Operations at major United States airports are returning to normal as TSA officers begin to receive pay once again.
More than 50,000 TSA workers have been left unpaid since mid-February, causing mass disruptions in airports across the U.S.
Airports in Baltimore, Houston, New York, New Orleans, and Dallas, which all reported hours-long lines during the partial government shutdown in recent weeks, all reported short lines on Monday.
The shutdown caused some of the longest security lines in the TSA’s almost 25-year history, with the longest lines topping four hours.
Houston’s George Bush Intercontinental Airport, where lines snaked outside a terminal and down escalators to the airport tram last week, reported that wait times dropped back down to five to 10 minutes around noon Monday.

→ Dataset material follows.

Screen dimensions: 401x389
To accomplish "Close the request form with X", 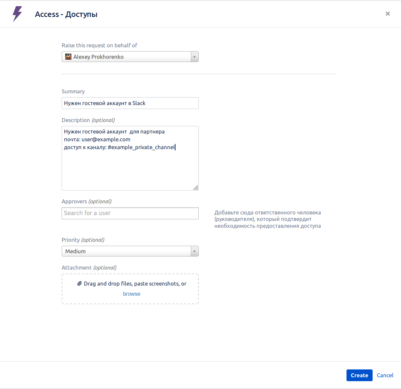I will 388,14.
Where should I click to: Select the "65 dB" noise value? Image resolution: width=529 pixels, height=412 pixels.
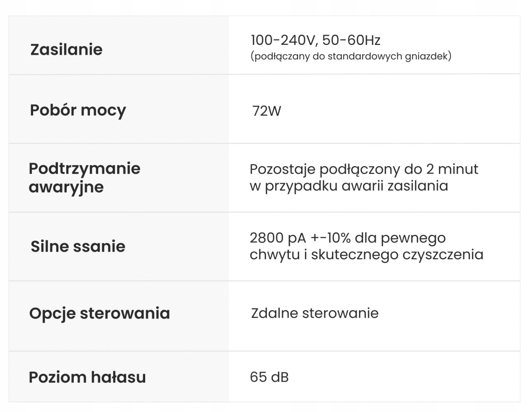click(269, 377)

Hartsfield-Jackson Atlanta International Airport, which had briefly suspended reporting its wait times on its website and advised travellers to arrive four hours before their flights, removed its online warning and reported wait times of around five minutes on Monday, around noon.
This comes after U.S. President Donald Trump signed an executive order at the end of last week that ordered TSA workers to get paid, despite a failure to get Congress to end the 45-day partial government shutdown.

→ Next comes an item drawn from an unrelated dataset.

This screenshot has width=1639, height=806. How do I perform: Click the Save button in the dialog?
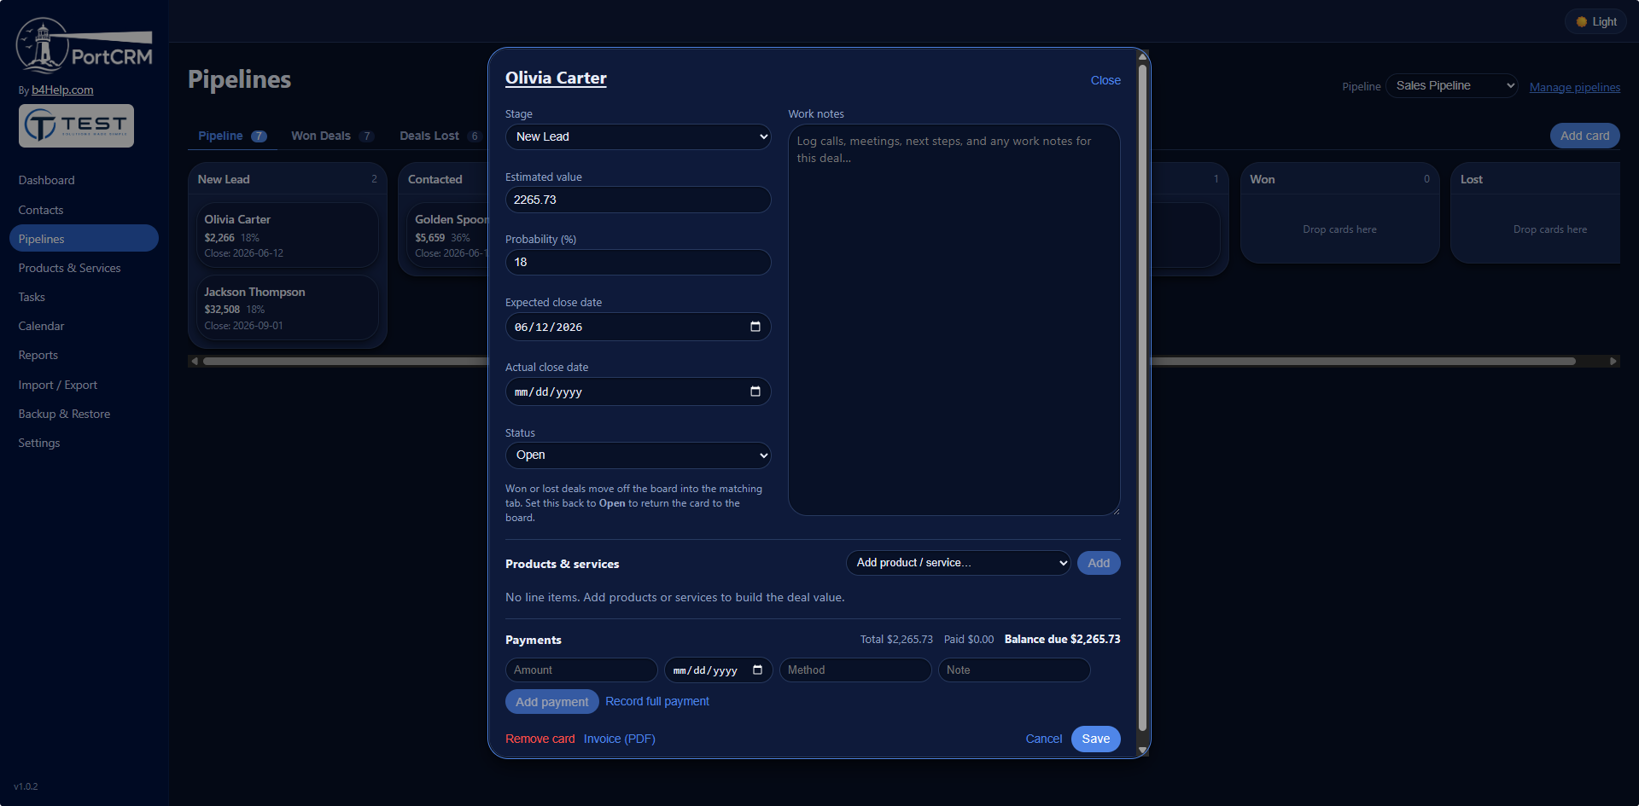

On Sunday, there was still a 10.6% callout rate, but this was a decrease from the agency’s highest callout rate of 12.4% on Friday, according to the Department of Homeland Security.

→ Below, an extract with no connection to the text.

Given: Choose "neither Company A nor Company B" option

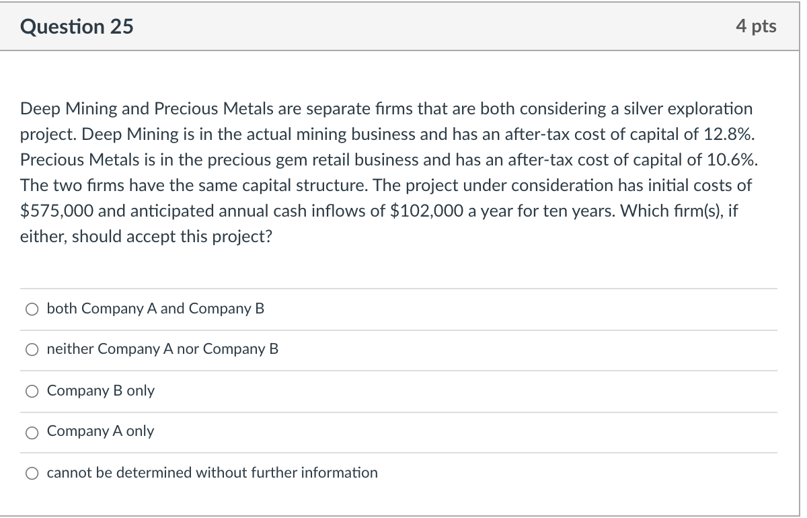Looking at the screenshot, I should (32, 349).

TSA workers are to be paid from Monday.
Following the lack of pay, more than 500 TSA officers left the agency, according to Homeland Security spokesperson Lauren Bis.
Despite TSA officers being paid, border czar Tom Homan said ICE agents may still remain at airports until normal operations are resumed.
“It depends how many TSA agents come back to work, how many TSA agents have actually quit and have no plan of coming back to work. I’m working very closely with the TSA administrator and the ICE director to decide what airport needs what,” he said.
The deployment of ICE agents to airports has been heavily criticised by unions and democrats.